Layered Photoshop TIFFs
Photoshop can save TIFFs with non-standard "private" tags storing layer information, masks, alpha channels, and editing history. The base image is a flattened version that any TIFF reader can show; the private tags carry the editable layered structure.
The conversion reads the base flattened image. Layers, masks, and Photoshop-specific private tags are not represented in the output PDF — the resulting PDF is a single image of the visible composition.
If you need layered editability preserved, save as the native format of your image editor (PSD or similar) and use a different tool to create PDFs that retain layers — most full-featured commercial PDF tools support a "PDF/X with layers" export.
HDR TIFFs
High dynamic range TIFFs use 16-bit or 32-bit floating-point per channel, capturing a much wider range of brightness than standard 8-bit imagery. Used in:
- HDR photography workflows (multiple exposures merged).
- Computer graphics (rendered output before tone mapping).
- Astronomy (long exposures with very dark and very bright regions).
PDF doesn't support floating-point image data. Floating-point TIFFs are converted to integer-valued pixels by the underlying conversion library before embedding, using whatever default reduction the library applies (typically a linear or clipped mapping rather than a perceptual tone-map). The result is a viewable PDF but loses HDR information; for control over the tone-mapping, run the float TIFF through a dedicated HDR-to-LDR tool first, then upload the resulting 8-bit TIFF.
Size economics
Document TIFFs are tiny per page; the resulting PDFs are still small but not as small. A 200-page bilevel CCITT scan archive of ~10 MB becomes a 25–35 MB PDF after re-encoding to Flate. For maximum size efficiency on bitonal archives, look for specialist archival software that preserves CCITT compression inside the PDF.
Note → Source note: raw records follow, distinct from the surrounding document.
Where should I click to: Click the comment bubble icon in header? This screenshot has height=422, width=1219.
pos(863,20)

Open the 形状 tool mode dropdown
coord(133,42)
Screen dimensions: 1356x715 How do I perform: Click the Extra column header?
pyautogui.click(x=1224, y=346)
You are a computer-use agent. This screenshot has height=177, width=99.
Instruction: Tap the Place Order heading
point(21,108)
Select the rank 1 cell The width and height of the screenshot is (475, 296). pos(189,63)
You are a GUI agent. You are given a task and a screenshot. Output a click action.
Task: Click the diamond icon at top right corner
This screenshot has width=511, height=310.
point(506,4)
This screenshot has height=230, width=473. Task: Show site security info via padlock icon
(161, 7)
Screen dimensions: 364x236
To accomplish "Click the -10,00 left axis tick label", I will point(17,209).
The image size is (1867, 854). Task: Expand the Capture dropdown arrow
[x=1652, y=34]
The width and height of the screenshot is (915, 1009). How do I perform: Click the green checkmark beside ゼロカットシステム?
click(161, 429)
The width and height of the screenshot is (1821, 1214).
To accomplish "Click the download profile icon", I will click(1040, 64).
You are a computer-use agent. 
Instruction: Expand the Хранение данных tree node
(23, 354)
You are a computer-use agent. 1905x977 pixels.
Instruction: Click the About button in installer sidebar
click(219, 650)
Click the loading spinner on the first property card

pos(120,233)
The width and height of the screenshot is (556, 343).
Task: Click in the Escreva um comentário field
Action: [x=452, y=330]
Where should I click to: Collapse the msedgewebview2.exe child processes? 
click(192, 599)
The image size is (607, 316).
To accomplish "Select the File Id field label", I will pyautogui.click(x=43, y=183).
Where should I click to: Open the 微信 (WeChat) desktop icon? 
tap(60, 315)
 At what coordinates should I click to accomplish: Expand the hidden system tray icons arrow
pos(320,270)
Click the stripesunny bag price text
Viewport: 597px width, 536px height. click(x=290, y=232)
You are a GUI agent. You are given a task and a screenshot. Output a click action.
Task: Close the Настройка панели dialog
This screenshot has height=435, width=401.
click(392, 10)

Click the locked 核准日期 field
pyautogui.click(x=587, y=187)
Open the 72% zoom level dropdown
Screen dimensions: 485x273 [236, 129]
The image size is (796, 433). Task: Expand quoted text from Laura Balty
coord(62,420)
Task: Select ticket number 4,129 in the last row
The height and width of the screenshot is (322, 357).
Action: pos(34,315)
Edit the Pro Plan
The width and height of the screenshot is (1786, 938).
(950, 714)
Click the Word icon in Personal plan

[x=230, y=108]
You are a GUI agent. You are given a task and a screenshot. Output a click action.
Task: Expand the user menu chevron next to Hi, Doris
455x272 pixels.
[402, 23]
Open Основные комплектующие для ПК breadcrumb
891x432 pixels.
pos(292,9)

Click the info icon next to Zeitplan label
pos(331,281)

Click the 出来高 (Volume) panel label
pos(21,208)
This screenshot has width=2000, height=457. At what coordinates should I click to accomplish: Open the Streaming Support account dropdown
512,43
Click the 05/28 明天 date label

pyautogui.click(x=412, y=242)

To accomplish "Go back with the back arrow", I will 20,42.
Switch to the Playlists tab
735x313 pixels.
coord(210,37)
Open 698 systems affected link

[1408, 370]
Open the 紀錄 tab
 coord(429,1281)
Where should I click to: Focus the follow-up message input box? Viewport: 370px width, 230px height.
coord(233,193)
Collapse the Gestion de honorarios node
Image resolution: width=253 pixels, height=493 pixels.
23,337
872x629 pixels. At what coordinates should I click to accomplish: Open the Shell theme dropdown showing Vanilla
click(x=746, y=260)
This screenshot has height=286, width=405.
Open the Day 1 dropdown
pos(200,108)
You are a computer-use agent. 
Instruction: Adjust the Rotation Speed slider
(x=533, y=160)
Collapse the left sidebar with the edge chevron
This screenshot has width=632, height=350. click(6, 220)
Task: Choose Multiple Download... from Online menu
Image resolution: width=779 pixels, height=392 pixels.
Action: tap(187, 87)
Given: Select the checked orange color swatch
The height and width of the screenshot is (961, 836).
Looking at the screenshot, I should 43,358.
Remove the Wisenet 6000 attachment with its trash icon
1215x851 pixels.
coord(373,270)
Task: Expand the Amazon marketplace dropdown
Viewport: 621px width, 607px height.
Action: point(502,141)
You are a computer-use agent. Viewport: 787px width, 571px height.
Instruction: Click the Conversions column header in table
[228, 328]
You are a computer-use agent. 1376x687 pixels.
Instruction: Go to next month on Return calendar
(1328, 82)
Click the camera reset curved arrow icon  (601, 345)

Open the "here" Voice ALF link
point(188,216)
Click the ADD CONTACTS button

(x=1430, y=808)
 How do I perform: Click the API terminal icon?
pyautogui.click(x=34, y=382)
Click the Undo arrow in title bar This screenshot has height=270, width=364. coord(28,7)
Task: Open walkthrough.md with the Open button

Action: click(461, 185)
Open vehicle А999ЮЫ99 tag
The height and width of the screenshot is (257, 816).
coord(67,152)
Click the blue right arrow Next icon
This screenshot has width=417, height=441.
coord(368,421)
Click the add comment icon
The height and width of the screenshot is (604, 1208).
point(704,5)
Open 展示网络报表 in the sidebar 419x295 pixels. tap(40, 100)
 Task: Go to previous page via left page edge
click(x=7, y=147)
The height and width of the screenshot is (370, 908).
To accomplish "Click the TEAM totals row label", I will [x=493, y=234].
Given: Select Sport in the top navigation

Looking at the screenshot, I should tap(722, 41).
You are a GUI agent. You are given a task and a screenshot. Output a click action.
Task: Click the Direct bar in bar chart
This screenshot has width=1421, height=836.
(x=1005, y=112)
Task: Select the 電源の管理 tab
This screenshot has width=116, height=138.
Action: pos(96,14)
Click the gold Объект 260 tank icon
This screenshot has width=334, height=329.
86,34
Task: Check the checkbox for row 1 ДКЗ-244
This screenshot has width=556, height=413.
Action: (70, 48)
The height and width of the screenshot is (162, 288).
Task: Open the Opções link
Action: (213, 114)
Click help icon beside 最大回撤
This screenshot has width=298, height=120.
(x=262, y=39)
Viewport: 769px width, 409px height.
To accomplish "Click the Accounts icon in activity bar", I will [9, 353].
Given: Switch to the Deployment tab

Photo TIFFs are huge; the resulting PDFs match. A 300 MB studio photo TIFF becomes a roughly 300 MB PDF. For sharing or web distribution, recompress the photo first: open the TIFF in any image editor, "Save As" a JPEG at quality 85 (likely 30× smaller), then upload to JPG2PDF for a small JPEG-based PDF.
When the source format should change
If you're producing PDFs for screen viewing or web distribution and your TIFFs are photo-grade, lossless preservation isn't useful — JPEG-based PDFs are 5–10× smaller with no visible quality loss. Convert to JPEG first, use JPG2PDF instead.
If your TIFFs are document-grade (bilevel scans), TIFF2PDF produces faithful output suitable for OCR and archival. For tighter size control on bitonal sources, specialist archival software is the right tool.